A Bench of Justices Vikram Nath and Prasanna B Varale held, "The order of the COMPAT is affirmed. A cost of 5 lakh is imposed on Kapoor Glass for prolonged litigation."
 
A copy of the judgment is yet to be made available.
 
The verdict was delivered 11 years after the appeal was filed in 2014. The case arose from a complaint filed by Kapoor Glass, a manufacturer of glass ampoules and vials, alleging that a dominant supplier of neutral borosilicate glass tubes was engaging in discriminatory pricing.
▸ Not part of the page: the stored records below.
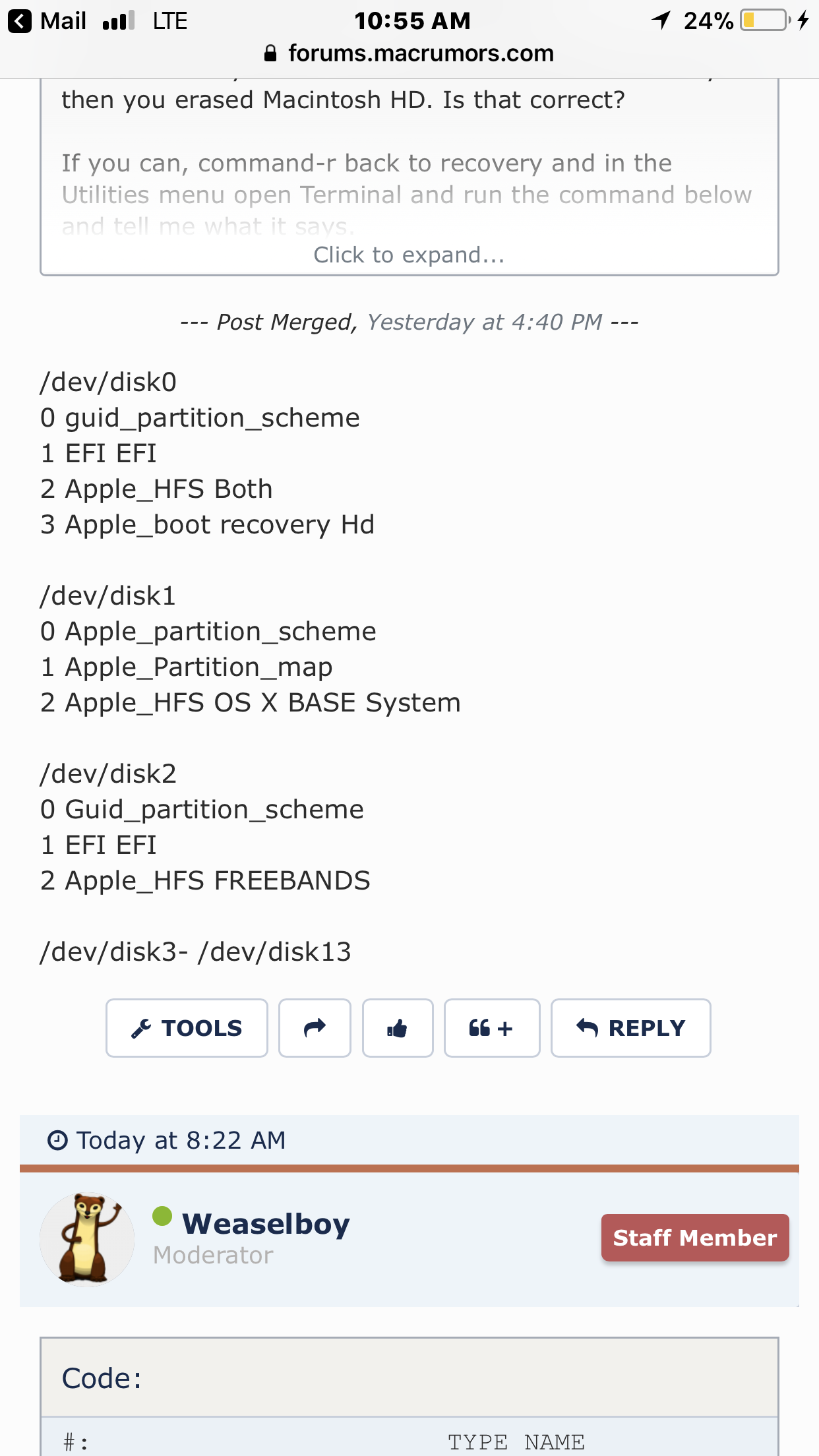Tap the clock icon beside Today at 8:22 AM
819x1456 pixels.
tap(57, 1140)
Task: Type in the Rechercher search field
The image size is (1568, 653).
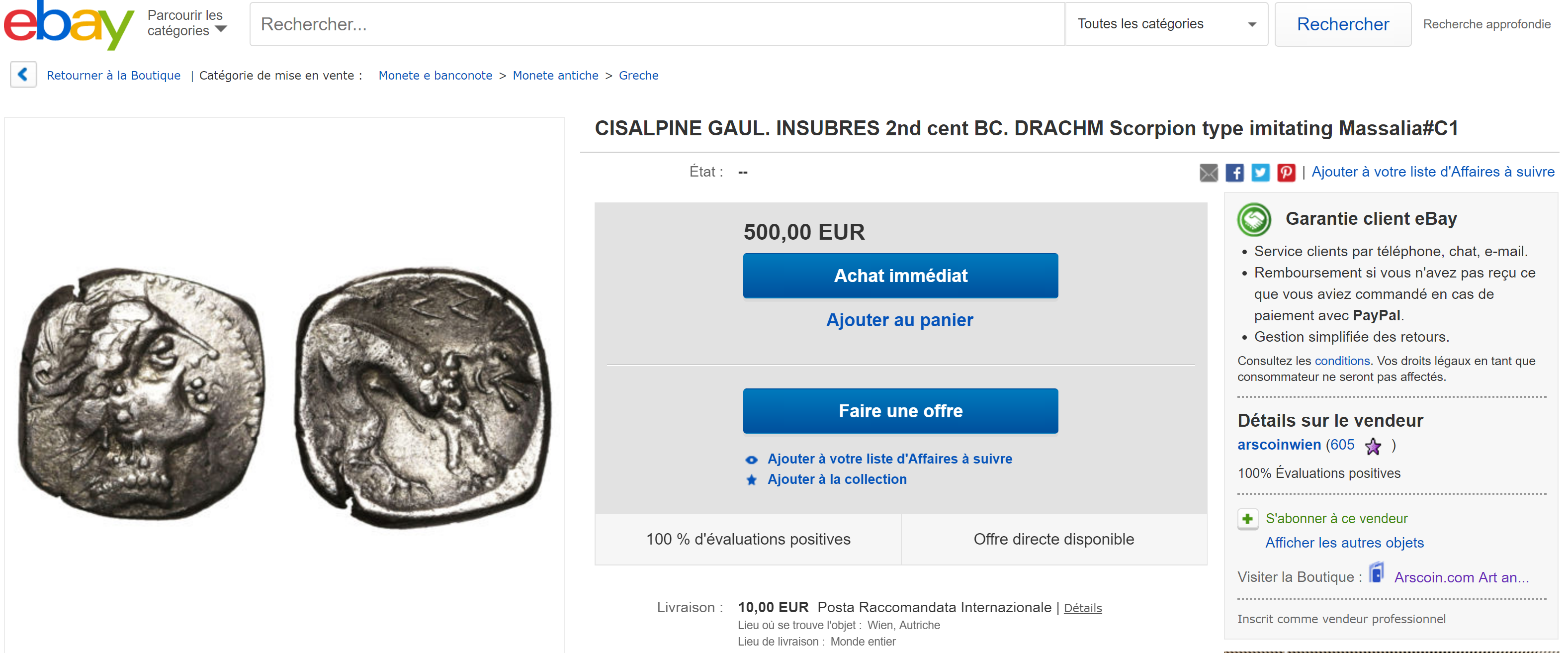Action: click(x=657, y=24)
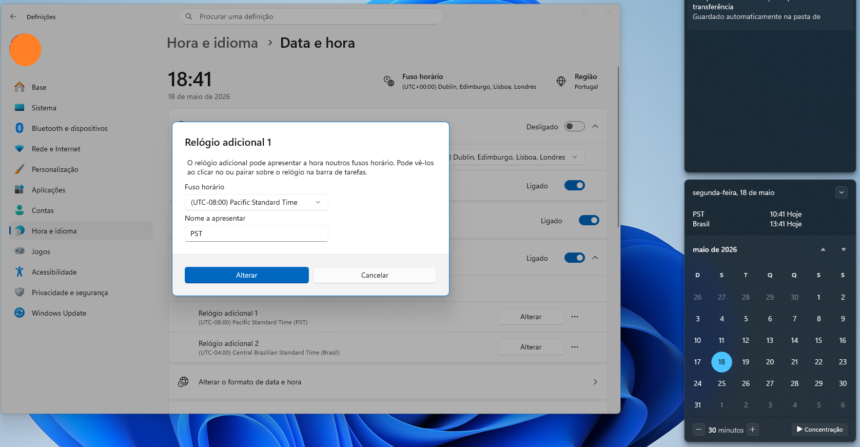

It was alleged that the supplier extended preferential discounts and commercial terms to its joint venture entity, disadvantaging other downstream buyers in the market.
 
In 2012, the Competition Commission of India (CCI) found the supplier (Schott Glass) guilty of abusing its dominant position under Section 4 of the Competition Act, 2002 through clauses relating to imposition of unfair pricing and denial of market access. The Commission imposed a fine of Rs5.66 crore and passed a cease-and-desist order.
 
Schott appealed the decision before the COMPAT, which in a 2014 ruling reversed the CCI’s findings. It was held that volume-based discounts do not automatically qualify as discriminatory unless they are applied unequally to similarly situated buyers in comparable transactions.
 
“To establish discrimination, there must be differential treatment for equivalent transactions. If a large buyer receives better terms owing to higher volumes, and no other buyer places comparable orders, it does not violate competition law,” the order had stated.
 
It was also noted that the manufacturer’s joint venture partner accounted for over 30% of its total output and that no other buyer matched such volumes. Thus, the differential treatment was found to be commercially justifiable and not exclusionary.
 
The COMPAT case turned on the interpretation of Section 4(2)(a)(i) and (ii) of the Competition Act, which prohibits abuse of dominant position through imposition of unfair or discriminatory pricing. It held, "Price discrimination requires differential treatment in equivalent transactions. Offering discounts based on scale of purchase does not automatically imply unfairness or abuse."
 
It was further held that the refusal to supply to Kapoor Glass was valid, as the latter had previously used counterfeit branding associated with the manufacturer. There was, therefore, no obligation to continue business relations, particularly where allegations of trademark misuse had been substantiated.
 
The COMPAT had imposed a fine of Rs1 lakh on Kapoor Glass, which has now been enhanced by the Supreme Court to Rs5 lakh.